[EXERCISE MATERIAL Boundary: Start]

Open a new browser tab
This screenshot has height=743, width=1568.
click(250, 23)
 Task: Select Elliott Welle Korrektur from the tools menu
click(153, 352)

[EXERCISE MATERIAL Boundary: End]

Only the last part of the entries above is needed: please copy the line with "This screenshot has height=743, width=1568." and each line after it exactly.

This screenshot has height=743, width=1568.
click(250, 23)
 Task: Select Elliott Welle Korrektur from the tools menu
click(153, 352)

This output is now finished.